Tasks to perform ->
**1)** In the news report below on the planned truckers' strike in Bangladesh, who is the convener of the Parishad?
**2)** The news report below on the planned truckers' strike in Bangladesh gives some of the demands behind the Parishad's strike from 27 September. List all of them.
**3)** Continue the news report below on the planned truckers' strike in Bangladesh, starting after its final sentence.

Document excerpt ->
------------------------------

Three large groups of truckers, covered vans, and prime movers, which carry cargoes and containers to and from Chittagong across Bangladesh, have called strike later this month to press home their various demands.

Bangladesh Covered Van-Truck-Prime Movers Goods Transportation Owners Association and Bangladesh Truck Drivers Workers Federation called a 72-hour long strike from 21 September demanding to meet their 15 points demands.

Additionally, Bangladesh Truck Covered Van Tank Lorry Prime Mover Owner-Worker Coordination Parishad has called the strike from 27 September on their 10 points demands.

These organisations have been observing various programmes country-wide for the last few weeks which include formation of human chain and rally in front of the national press club in the capital.

Parishad Convener Rustam Ali Khan at the rally said they will observe the work abstention unless the demands are met before 27 September.

The demands include, among others, removal of complications in providing license, implementation of effective measures to stop theft while transporting goods, stoppage of harassment by police and extortion in the name of checking goods, revocation of increased income tax, set up of truck terminals with modern facilities in highways and every districts.

Among the 15-points demands of other groups, which called strike from 21 September, are the creation of a good working environment, the introduction of necessary amendments in the Road Transport Act -2018 and withdrawal of increased income tax on vehicles owners.

------------------------------

Given entries ->

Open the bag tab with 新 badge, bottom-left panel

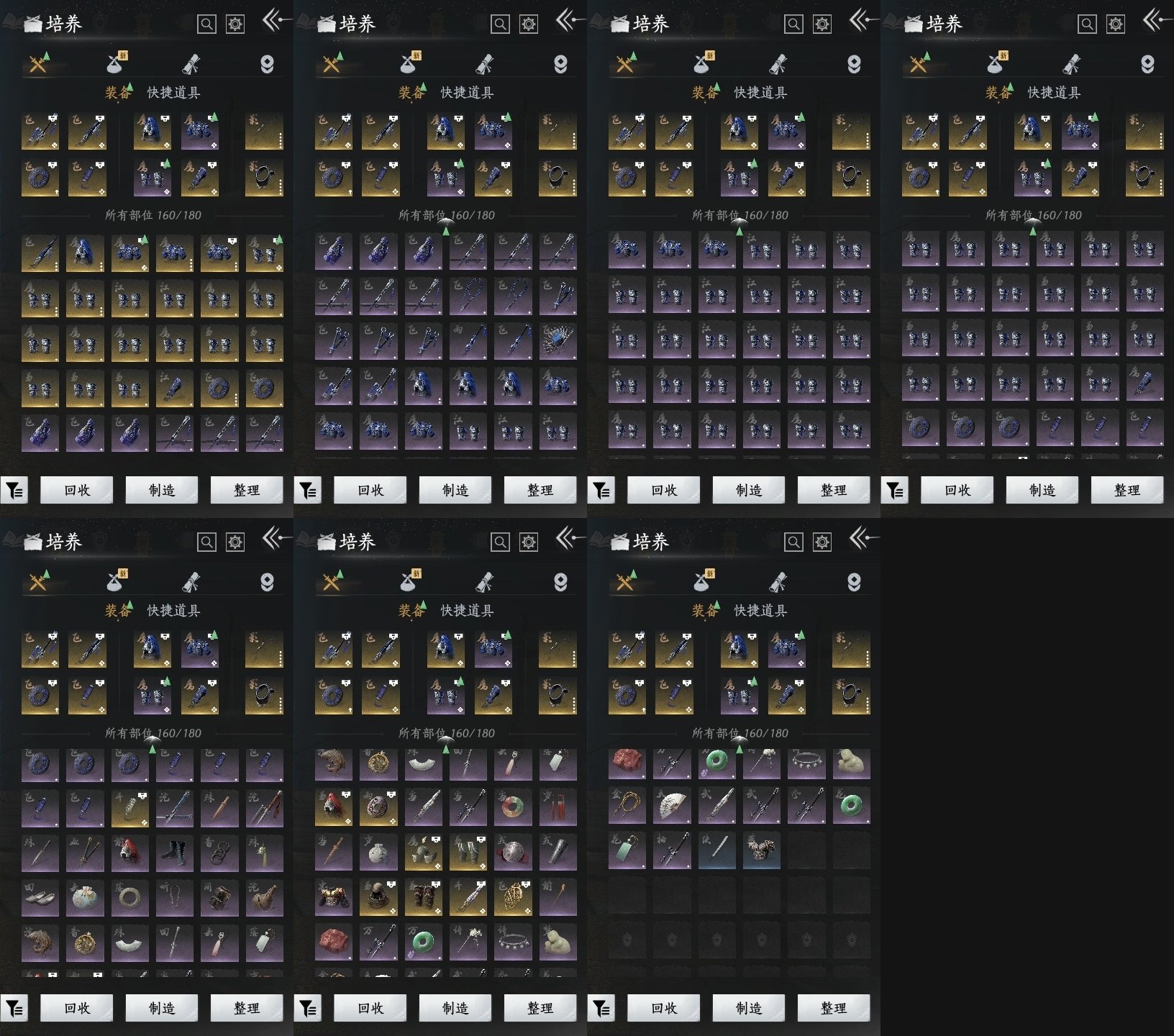point(117,581)
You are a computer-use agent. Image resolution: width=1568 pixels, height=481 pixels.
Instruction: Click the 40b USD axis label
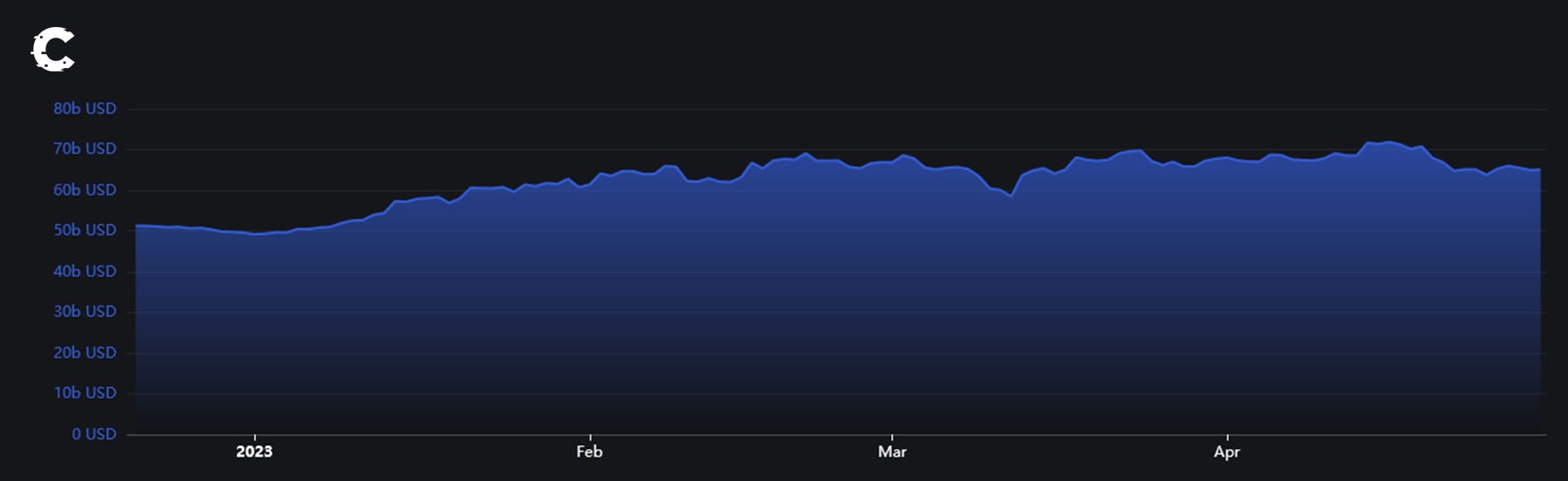[x=84, y=271]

------------------------------

Results by task ->
**1)** Rustam Ali Khan

**2)**
- Removal of complications in providing license
- Implementation of effective measures to stop theft while transporting goods
- Stoppage of harassment by police and extortion in the name of checking goods
- Revocation of increased income tax
- Set up of truck terminals with modern facilities in highways and every district

**3)**
Traders feared severe chaos if the truckers go for the strike as the movement of all kinds of cargoes and boxes will be stopped collapsing the supply chain.

In Bangladesh, a significant portion of the domestic cargoes and majority of the export-import cargoes are carried by trucks, covered vans, and prime movers.   

Usually, in a 24 hours period, around 8,000TEU go out from the Chittagong port, and a similar volume of boxes the port receives, while approximately 4,000 trucks enter the port to transport cargoes and containers every day. The strike is feared to halt all these movements.

“Any transport strike will come as a big blow to us as factories and businesses are now opened after pandemic-linked long disruptions,” said Ashraf Ali, a Dhaka-based trader.      

He believes the government should sit with the truck workers and owners to resolve the impasse for the sake of trade and commerce.

Abul Kalam Azad, a Narayanganj-based apparel factory owner, noted buyers have placed huge work orders as the pandemic situation eased worldwide.

“Factories are under severe pressure in preparing goods and making shipment in time. Any disruption at this moment will hold back economic recovery,” he commented and demanded the withdrawal of the planned strikes by a discussion with the government.